Supplied information section start

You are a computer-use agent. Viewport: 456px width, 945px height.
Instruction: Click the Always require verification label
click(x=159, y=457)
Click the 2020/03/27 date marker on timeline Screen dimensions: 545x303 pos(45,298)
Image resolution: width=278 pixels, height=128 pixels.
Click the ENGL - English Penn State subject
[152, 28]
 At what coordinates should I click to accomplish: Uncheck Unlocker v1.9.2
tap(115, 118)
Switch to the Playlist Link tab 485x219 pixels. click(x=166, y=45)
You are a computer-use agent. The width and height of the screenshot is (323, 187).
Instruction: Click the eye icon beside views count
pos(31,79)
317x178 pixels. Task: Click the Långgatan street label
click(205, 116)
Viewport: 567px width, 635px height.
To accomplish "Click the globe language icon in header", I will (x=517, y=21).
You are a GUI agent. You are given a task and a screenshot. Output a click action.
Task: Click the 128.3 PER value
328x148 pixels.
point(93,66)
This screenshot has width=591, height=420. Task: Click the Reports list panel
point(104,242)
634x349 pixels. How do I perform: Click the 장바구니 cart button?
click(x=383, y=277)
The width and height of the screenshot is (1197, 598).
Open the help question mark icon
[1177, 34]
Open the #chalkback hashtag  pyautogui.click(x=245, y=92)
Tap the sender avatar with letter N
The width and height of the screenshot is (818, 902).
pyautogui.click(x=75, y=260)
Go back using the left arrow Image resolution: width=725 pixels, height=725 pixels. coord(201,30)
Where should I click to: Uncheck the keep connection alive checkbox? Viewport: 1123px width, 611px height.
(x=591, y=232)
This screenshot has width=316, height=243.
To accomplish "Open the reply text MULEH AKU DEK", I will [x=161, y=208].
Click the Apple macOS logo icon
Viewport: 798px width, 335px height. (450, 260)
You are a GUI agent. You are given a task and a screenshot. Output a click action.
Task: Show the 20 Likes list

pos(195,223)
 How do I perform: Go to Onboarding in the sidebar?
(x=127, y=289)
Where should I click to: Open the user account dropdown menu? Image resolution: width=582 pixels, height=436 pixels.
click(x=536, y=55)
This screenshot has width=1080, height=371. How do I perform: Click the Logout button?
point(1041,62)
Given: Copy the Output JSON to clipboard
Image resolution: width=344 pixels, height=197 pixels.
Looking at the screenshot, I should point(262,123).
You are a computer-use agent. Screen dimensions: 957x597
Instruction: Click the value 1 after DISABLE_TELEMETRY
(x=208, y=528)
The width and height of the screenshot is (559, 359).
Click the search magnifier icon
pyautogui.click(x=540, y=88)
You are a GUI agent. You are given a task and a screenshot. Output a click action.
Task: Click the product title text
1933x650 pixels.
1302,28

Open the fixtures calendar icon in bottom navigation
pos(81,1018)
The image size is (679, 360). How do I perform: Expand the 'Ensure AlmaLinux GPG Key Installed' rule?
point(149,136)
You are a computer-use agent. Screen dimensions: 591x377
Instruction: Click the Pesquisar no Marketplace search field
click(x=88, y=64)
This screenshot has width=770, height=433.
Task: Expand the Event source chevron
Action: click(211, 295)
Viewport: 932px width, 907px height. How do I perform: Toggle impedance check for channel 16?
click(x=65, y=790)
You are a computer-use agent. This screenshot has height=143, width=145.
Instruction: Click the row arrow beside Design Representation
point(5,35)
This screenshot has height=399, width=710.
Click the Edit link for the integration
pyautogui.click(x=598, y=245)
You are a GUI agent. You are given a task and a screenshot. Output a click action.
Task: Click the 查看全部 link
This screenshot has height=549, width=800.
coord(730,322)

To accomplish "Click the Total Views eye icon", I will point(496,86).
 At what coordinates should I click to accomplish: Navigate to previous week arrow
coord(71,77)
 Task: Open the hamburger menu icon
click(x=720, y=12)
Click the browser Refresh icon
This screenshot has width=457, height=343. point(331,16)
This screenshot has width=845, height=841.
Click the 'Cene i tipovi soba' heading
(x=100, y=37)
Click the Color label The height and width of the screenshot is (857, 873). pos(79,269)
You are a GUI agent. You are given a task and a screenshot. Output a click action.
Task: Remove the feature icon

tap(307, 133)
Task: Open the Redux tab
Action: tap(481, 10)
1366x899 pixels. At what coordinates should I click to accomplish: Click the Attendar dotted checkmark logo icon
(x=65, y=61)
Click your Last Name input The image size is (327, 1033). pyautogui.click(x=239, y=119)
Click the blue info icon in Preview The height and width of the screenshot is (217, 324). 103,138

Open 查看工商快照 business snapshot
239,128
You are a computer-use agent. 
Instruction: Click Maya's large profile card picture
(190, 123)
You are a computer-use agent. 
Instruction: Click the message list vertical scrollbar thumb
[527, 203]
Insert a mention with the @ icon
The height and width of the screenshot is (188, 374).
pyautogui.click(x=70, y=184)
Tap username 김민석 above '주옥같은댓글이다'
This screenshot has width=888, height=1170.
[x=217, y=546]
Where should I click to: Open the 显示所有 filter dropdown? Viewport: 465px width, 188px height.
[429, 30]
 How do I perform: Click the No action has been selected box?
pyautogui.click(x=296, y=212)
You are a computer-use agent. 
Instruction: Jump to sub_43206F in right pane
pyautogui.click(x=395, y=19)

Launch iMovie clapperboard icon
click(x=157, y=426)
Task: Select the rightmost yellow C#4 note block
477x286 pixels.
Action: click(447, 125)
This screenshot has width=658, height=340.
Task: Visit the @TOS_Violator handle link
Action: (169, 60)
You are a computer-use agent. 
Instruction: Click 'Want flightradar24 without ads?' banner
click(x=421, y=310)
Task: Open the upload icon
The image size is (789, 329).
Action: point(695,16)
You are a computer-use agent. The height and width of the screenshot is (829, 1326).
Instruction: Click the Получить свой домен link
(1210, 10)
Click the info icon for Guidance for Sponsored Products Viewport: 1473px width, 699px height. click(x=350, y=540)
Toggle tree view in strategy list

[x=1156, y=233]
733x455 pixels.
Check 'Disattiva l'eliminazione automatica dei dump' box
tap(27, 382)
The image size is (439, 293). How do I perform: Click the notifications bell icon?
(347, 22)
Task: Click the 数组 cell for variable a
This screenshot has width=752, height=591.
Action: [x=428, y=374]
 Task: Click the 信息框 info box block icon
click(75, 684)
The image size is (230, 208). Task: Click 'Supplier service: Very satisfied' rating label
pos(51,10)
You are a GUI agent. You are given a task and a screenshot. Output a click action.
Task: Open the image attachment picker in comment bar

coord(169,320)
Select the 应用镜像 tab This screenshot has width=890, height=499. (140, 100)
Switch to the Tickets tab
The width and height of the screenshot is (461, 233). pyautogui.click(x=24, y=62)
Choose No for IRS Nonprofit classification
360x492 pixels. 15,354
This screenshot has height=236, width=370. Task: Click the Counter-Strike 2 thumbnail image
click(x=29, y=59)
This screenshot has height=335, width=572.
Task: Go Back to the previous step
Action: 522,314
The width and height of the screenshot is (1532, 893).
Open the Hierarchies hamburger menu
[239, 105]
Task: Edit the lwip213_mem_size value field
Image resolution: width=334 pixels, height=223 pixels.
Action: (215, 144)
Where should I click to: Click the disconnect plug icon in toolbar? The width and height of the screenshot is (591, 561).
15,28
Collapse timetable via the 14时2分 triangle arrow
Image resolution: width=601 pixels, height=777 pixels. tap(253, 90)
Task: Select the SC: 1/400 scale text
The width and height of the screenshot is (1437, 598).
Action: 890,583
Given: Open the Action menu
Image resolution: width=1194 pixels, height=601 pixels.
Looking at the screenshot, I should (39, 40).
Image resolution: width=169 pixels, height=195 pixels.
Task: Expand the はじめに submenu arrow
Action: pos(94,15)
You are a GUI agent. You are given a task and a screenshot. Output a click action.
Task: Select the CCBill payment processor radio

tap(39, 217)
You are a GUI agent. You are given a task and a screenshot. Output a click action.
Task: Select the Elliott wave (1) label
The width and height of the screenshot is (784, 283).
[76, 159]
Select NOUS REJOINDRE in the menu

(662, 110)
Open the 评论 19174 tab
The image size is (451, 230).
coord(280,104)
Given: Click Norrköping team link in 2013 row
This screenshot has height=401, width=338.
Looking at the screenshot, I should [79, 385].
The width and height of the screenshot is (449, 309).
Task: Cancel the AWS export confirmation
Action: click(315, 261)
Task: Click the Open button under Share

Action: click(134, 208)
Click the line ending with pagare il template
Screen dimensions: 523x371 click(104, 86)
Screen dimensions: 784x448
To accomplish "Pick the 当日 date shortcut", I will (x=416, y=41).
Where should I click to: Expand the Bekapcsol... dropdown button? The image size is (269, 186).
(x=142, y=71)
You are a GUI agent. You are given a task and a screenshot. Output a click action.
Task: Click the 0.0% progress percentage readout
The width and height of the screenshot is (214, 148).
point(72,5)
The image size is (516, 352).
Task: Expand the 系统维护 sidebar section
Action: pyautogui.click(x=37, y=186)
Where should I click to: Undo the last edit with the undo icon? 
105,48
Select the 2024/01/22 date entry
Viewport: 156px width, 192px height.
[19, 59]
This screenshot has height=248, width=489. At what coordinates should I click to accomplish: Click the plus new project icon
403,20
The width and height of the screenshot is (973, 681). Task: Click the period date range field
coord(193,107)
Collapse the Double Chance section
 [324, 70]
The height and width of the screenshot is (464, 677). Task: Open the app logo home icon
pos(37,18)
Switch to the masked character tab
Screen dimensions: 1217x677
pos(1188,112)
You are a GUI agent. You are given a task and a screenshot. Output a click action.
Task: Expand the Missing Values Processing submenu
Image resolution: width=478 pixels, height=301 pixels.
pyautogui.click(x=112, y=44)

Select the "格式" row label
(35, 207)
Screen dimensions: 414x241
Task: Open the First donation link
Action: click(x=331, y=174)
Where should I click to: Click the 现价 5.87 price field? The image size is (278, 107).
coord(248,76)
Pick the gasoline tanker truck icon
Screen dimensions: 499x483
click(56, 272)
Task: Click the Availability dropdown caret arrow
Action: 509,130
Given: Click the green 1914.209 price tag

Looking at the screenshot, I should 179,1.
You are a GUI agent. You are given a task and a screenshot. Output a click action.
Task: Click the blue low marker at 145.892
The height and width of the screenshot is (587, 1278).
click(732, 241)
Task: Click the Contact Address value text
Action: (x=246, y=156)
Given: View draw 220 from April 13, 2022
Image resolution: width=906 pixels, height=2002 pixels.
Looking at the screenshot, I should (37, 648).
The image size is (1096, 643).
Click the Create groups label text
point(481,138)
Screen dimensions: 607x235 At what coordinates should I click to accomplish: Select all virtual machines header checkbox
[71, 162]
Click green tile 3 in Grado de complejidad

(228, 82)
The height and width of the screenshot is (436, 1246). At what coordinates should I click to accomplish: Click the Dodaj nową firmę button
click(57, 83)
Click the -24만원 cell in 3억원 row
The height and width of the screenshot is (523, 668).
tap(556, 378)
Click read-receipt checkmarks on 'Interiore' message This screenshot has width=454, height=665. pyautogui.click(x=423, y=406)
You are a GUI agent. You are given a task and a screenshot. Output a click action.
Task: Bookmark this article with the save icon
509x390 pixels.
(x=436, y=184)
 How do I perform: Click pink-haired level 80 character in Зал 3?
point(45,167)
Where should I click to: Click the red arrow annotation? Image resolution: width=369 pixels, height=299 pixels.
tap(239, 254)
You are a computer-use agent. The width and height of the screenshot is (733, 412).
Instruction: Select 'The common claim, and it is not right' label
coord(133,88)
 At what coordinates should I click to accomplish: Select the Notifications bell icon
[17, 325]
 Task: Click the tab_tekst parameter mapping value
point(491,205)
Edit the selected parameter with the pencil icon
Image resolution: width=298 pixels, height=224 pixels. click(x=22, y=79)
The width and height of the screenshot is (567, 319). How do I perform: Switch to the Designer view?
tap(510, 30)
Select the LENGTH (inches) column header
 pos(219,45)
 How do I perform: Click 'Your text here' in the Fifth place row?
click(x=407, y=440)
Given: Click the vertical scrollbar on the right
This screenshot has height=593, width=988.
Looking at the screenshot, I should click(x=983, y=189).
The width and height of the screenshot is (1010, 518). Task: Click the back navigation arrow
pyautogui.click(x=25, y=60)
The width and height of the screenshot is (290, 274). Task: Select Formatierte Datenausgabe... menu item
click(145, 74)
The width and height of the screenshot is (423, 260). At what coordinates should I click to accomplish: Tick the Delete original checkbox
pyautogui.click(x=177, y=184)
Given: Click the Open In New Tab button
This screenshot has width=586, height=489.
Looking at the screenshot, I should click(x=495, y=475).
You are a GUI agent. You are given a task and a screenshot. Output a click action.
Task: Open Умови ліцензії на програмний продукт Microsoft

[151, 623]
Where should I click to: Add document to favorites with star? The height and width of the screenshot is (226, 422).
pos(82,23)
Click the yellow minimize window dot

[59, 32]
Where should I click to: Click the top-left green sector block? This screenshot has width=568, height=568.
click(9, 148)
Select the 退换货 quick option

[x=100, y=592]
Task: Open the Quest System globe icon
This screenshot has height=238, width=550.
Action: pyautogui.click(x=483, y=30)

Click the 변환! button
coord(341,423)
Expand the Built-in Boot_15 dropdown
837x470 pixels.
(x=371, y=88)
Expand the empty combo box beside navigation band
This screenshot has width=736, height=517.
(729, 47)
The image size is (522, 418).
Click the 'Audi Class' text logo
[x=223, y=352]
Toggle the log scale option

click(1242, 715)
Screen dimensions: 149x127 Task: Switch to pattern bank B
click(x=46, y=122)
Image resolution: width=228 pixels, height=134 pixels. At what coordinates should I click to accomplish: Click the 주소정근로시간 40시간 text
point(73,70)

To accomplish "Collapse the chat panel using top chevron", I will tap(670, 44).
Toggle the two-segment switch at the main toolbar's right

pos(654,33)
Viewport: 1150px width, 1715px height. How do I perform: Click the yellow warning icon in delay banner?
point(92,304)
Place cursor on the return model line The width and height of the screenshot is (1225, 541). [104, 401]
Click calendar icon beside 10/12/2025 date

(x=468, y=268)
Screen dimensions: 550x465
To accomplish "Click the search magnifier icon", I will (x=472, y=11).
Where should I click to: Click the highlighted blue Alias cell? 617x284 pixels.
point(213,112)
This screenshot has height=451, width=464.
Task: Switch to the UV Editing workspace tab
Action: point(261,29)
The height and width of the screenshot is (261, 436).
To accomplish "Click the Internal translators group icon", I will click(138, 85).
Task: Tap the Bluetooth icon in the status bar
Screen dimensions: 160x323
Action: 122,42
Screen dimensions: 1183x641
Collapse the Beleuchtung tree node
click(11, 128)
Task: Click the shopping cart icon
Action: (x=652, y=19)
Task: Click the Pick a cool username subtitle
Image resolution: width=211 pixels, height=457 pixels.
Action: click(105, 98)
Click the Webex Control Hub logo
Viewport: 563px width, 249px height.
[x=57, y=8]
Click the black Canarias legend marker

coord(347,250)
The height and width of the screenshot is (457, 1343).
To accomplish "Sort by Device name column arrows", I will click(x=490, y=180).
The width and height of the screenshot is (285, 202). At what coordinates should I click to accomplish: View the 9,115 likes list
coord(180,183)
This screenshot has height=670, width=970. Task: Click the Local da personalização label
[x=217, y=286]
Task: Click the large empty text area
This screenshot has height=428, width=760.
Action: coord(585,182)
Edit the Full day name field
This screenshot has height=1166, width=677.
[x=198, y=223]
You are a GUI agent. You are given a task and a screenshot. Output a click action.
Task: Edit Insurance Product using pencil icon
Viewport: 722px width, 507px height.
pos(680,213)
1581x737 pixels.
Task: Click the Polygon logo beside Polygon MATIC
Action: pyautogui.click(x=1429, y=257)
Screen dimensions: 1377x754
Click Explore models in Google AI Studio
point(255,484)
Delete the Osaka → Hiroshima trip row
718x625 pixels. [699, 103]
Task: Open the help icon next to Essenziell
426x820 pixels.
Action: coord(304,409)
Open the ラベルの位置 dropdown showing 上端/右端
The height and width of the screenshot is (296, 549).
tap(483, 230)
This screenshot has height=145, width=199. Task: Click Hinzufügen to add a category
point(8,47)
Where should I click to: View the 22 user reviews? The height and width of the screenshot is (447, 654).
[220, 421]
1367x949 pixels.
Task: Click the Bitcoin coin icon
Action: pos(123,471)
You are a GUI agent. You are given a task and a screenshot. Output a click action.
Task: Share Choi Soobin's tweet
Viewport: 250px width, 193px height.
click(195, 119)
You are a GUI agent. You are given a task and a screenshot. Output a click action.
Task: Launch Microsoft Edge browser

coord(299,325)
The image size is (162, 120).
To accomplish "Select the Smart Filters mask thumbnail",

Supplied information section end

= Work instructions =
Would you print exactly the lines from the first line of the entries above through the line that has "Image resolution: width=278", both included, and stop there?

= Written response =
You are a computer-use agent. Viewport: 456px width, 945px height.
Instruction: Click the Always require verification label
click(x=159, y=457)
Click the 2020/03/27 date marker on timeline Screen dimensions: 545x303 pos(45,298)
Image resolution: width=278 pixels, height=128 pixels.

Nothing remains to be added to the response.